Now, in what appear to be attempts to avoid similar fates, Stanford, Yale, and Columbia have each publicly said calls for the genocide of Jews or other groups would categorically violate their own campus speech policies — presumably even if a student utters the word “intifada” unaware of its full context or significance to pro-Israel advocates. 

FIRE is concerned the number of universities changing policies to punish speech referencing genocide will continue to grow. We wrote each of these three universities to urge them to reverse course and refrain from punishing protected speech, noting the wisdom of securing their students’ free speech rights, and that their students can use that freedom to meet speech they dislike with counterspeech. 

Censoring incendiary political speech does not erase the deep disagreements between those on opposite sides of the Israeli-Palestinian conflict and other hot-button political issues.

For example, we told Yale: 

As an Ivy League university, Yale is uniquely situated to counter hateful speech with education instead of censorship. Using your institution’s profound power to enlighten and potentially eradicate hate is a far more effective alternative than attempting to suppress protected student and faculty speech. Yale can inform its campus community how the robust protection for political speech — of vital necessity in times of intense disagreement on global affairs — encompasses rhetorical hyperbole, the conceptual endorsement of violence, or assertions of the “moral propriety or even moral necessity for a resort to force or violence.” And it can explain how this protection balances the fundamental right to discuss public issues with universities’ obligation to ensure campus safety.

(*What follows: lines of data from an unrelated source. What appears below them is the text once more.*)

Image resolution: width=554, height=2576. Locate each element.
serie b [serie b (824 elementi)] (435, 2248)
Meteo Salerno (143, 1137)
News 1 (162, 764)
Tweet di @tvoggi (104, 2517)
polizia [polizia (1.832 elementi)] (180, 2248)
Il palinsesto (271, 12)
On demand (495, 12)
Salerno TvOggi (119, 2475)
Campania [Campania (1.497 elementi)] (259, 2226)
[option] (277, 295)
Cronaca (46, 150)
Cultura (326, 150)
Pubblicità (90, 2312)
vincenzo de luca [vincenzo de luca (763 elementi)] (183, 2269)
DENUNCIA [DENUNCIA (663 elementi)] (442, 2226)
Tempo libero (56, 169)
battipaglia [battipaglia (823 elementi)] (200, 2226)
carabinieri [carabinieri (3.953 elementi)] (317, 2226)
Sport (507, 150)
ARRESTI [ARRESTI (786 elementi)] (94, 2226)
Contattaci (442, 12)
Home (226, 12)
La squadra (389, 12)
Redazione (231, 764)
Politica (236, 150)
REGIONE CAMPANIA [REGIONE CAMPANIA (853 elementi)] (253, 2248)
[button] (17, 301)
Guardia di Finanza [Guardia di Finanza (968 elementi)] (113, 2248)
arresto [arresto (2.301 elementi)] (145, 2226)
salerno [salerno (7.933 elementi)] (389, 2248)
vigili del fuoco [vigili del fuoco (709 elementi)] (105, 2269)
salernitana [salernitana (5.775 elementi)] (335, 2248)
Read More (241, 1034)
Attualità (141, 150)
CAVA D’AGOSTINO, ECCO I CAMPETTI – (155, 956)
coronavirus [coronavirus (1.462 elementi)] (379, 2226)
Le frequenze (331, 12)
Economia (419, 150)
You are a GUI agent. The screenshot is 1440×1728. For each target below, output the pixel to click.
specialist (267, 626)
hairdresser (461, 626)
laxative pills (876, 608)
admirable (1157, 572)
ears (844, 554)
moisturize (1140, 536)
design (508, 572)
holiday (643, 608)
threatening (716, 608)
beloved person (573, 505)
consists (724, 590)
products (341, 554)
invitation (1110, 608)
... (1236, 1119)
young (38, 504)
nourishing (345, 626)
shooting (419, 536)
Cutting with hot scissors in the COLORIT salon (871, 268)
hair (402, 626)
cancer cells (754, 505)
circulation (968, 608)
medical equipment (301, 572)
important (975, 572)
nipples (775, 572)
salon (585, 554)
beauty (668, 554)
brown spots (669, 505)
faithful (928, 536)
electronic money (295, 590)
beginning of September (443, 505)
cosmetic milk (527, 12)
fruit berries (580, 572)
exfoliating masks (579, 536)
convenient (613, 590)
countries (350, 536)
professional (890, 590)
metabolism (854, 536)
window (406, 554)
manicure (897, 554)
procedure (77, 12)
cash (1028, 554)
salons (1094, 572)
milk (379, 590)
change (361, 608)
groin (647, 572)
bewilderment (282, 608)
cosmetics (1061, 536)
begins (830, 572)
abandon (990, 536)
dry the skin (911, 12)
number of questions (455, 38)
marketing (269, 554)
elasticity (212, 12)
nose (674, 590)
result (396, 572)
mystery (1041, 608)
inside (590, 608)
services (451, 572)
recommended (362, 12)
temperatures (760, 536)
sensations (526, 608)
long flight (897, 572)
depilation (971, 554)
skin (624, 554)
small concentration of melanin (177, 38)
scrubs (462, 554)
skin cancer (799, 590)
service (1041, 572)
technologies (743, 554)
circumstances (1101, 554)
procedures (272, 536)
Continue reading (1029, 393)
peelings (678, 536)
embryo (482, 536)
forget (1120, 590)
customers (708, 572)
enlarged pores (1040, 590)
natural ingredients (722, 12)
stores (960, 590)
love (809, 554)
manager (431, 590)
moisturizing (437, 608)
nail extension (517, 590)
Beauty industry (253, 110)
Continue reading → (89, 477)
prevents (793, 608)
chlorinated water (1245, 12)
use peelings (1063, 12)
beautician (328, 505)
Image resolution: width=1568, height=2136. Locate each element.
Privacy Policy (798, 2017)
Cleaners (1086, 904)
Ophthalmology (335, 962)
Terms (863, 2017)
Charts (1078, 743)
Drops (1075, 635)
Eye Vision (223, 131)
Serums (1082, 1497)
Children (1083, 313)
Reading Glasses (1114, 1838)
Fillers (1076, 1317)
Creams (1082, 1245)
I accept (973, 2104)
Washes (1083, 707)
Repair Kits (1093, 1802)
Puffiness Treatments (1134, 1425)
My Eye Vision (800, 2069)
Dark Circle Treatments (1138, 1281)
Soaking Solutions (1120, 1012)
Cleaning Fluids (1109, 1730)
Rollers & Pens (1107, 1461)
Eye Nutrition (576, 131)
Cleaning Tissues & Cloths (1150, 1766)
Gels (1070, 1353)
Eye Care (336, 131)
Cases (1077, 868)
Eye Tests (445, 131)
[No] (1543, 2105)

Punishing advocacy for violence — which is, without more, protected speech — may be a temporary salve for those most concerned about the present spike in anti-Semitism on campus, but censorship is a slippery slope. By choosing to weaken their commitments to free speech in this moment of controversy, universities send the clear message they will not stand by those commitments in the future, inviting pressure from those wishing the schools to censor any number of views. 

Moreover, accusations of calling for genocide do not solely implicate one side of the Israeli-Palestinian conflict. Such claims could apply to advocates of Israel’s military response in Gaza, which critics have alleged constitutes genocide. They could also apply to pro-Palestinian advocates who chant slogans like, “From the river to the sea, Palestine will be free,” which critics say constitute a call for the genocide of Jews. 

Barring speech that some may consider calls for genocide may also implicate other hot-button issues. That could include trans rights and abortion rights, as some trans activists argue those who wish to limit medical gender transition are waging a genocide against trans people, while some pro-life activists claim widespread abortion is a genocide of the unborn.  

Or take the example of Drexel University associate professor George Ciccariello-Maher, who posted a satirical tweet, “All I Want for Christmas is White Genocide” on Christmas Eve in 2016. The tweet poked fun at a common conspiracy theory believed by many white supremacists. Ciccariello-Maher eventually resigned from the university after being subjected to a months-long investigation for his clearly protected satirical speech. 

First Amendment standards reflect the wisdom and experience accumulated over decades that instruct how to protect expressive freedoms while balancing the right of individuals to be free from discriminatory harassment, intimidation, and true threats. That experience shows that censoring hateful rhetoric has never worked. In fact, where censorship is entertained, it often ends up used against the very people it was intended to protect

Censoring incendiary political speech does not erase the deep disagreements between those on opposite sides of the Israeli-Palestinian conflict and other hot-button political issues. But it does chill genuine debate and discussion between those on opposing sides, a necessary precondition for finding common ground.